Executive Order 13767 of January 25, 2017
Border Security and Immigration Enforcement Improvements
By the authority vested in me as President by the Constitution and the laws of the United States of America, including the Immigration and Nationality Act (8 U.S.C. 1101 et seq.) (INA), the Secure Fence Act of 2006 (Public Law 109–367) (Secure Fence Act), and the Illegal Immigration Reform and Immigrant Responsibility Act of 1996 (Public Law 104–208 Div. C) (IIRIRA), and in order to ensure the safety and territorial integrity of the
United States as well as to ensure that the Nation’s immigration laws are
faithfully executed, I hereby order as follows:
(Text of Order omitted for brevity, available at the provided link.)
The President’s authority to issue executive orders comes jointly from his responsibility to faithfully execute the laws of the United States and from the actual statutes passed by Congress.
As long as he acts within the limits of the statutes, he is fine. If he exceeds those limits, then the courts can strike down his actions as unlawful.
Trump’s own Executive Order cites the very statutes on which it depends for its existence.
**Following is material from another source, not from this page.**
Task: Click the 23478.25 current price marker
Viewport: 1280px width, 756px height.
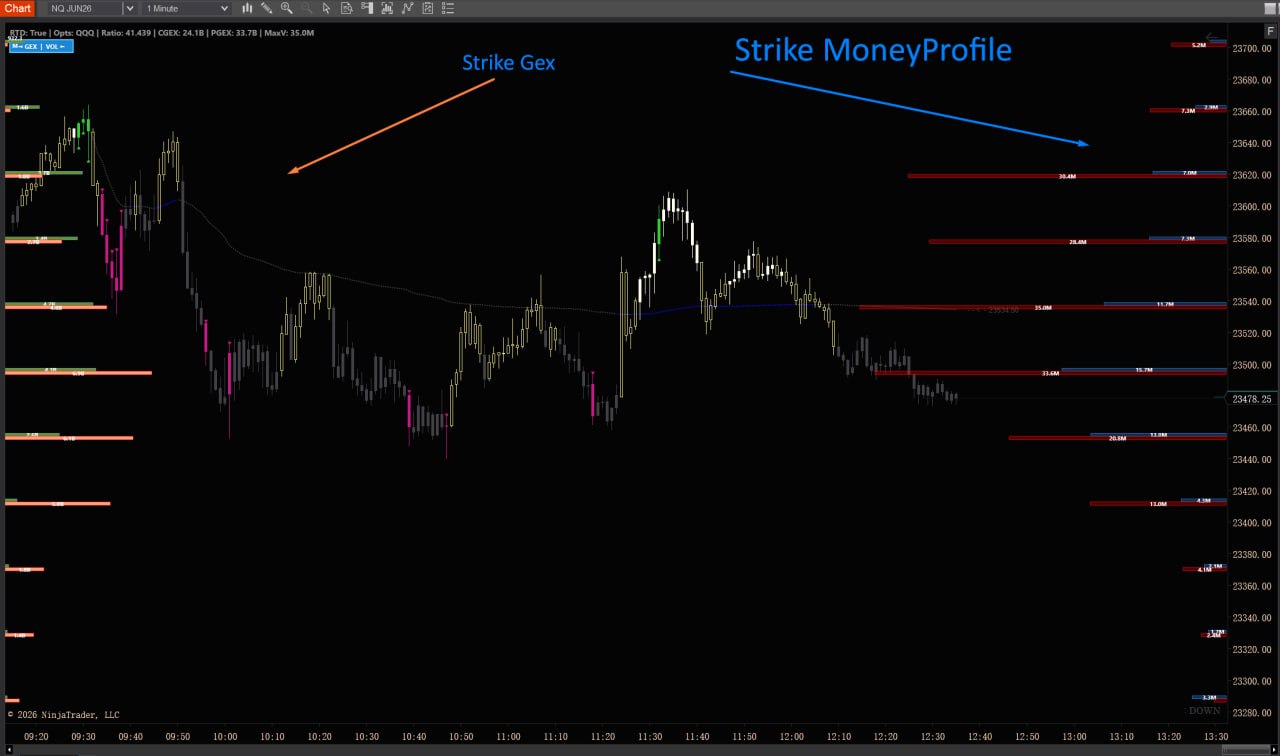Action: point(1251,399)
Baez-Sanchez applied for a special visa allowing him to remain in the U.S. if he was also a victim of a crime. An immigration judge twice granted Baez-Sanchez a waiver.”
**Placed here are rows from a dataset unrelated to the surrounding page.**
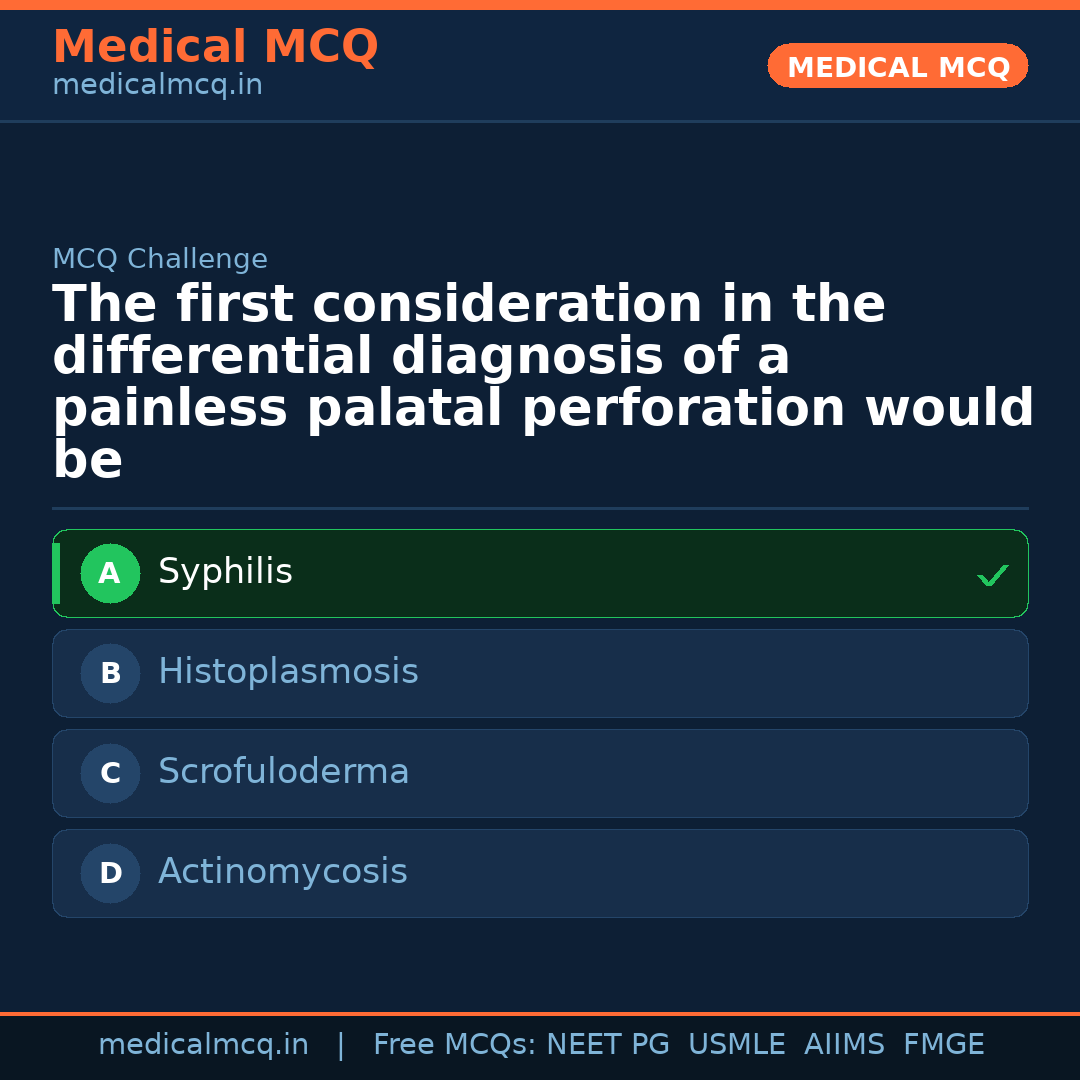Click the Free MCQs footer text

pyautogui.click(x=454, y=1045)
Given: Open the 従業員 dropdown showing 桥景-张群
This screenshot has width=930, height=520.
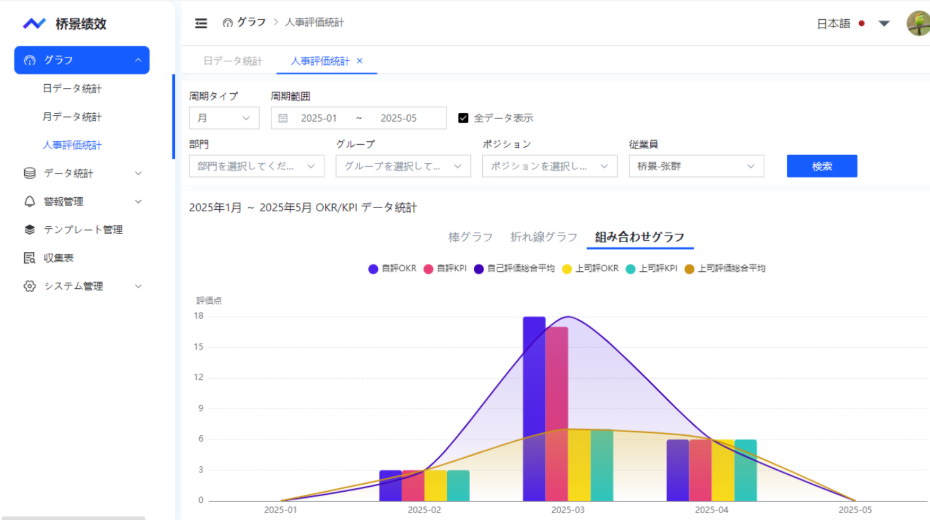Looking at the screenshot, I should pos(696,166).
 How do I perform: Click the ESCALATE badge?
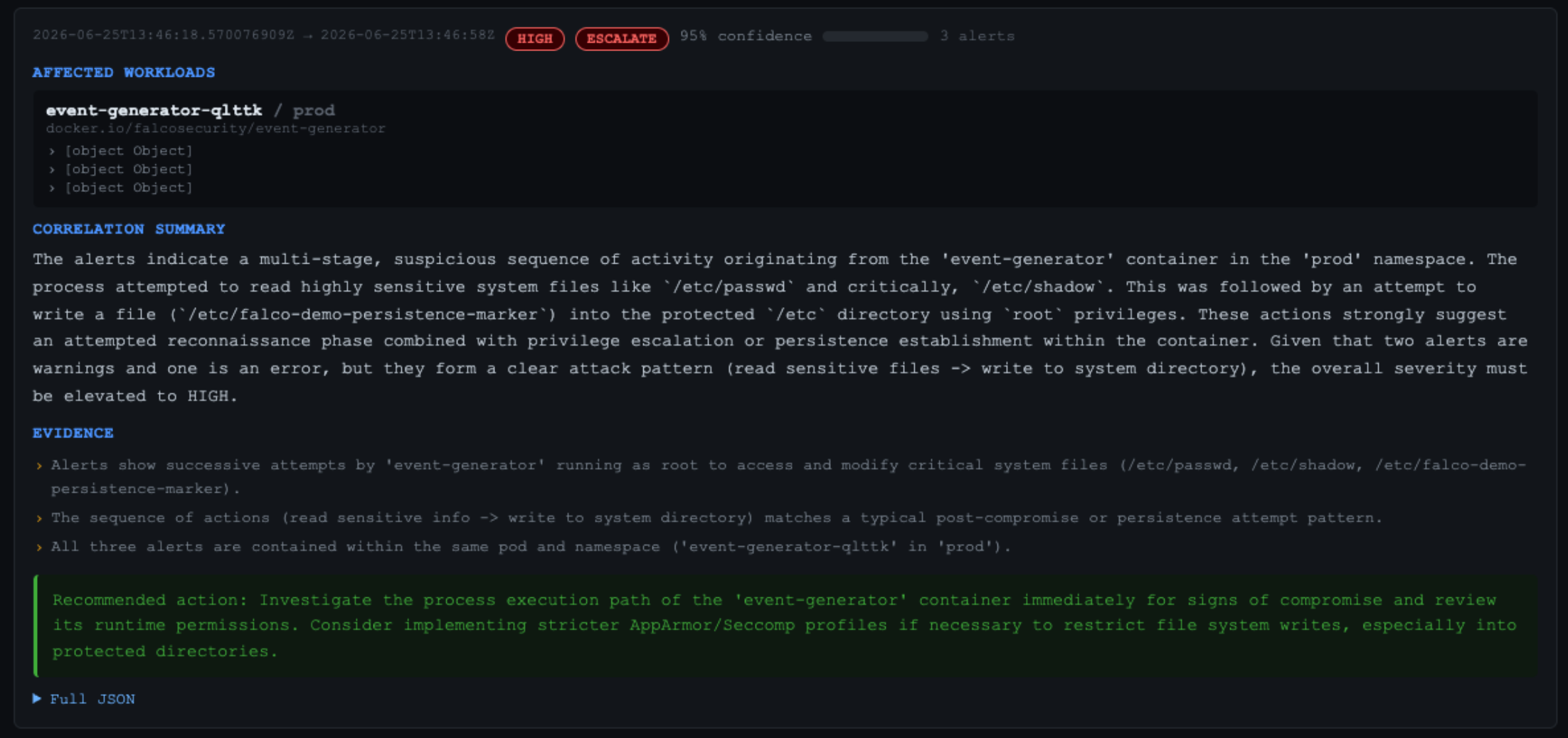tap(622, 38)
First of all, it’s pretty obvious what is happening here. The borders are closing on illegal immigration, so libertine lawyers are looking for new loopholes. Apparently they found a law that says that if an illegal immigrant who commits a crime is also a victim of a crime, they can apply for a deportation waver, and the libertines are running a test on weaponising this law to circumvent Trump’s strengthening of the borders. If successful, they will judge-shop for waivers for criminal illegals, claiming they were also victims of crimes. It would be interesting to know the original intent of that statute.
I’m right about the libertines’ strategy here, though. If this is an unintended consequence of the loophole law, the Supreme Court will likely side with the President on rejecting a court order based on said loophole.
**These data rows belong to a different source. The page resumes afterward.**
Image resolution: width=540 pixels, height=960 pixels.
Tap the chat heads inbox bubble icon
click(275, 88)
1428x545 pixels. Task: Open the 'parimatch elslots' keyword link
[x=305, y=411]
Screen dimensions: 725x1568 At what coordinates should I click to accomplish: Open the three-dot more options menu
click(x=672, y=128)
No, they really won’t. The Supreme Court is big on the whole “rule of law” thing. They’re not going to rule that the President can unilaterally ignore laws he doesn’t like.
Do you agree that the President is bound by the laws of the United States, or do you believe that the President has supreme authority to ignore laws he doesn’t like?
Because that’s what we’re talking about - and the post of mine that you appeared to have a problem with.
That first Travel Ban was revised, that revision expired 90 days after implementation and was replaced by a third revision, which was upheld by the Supreme Court.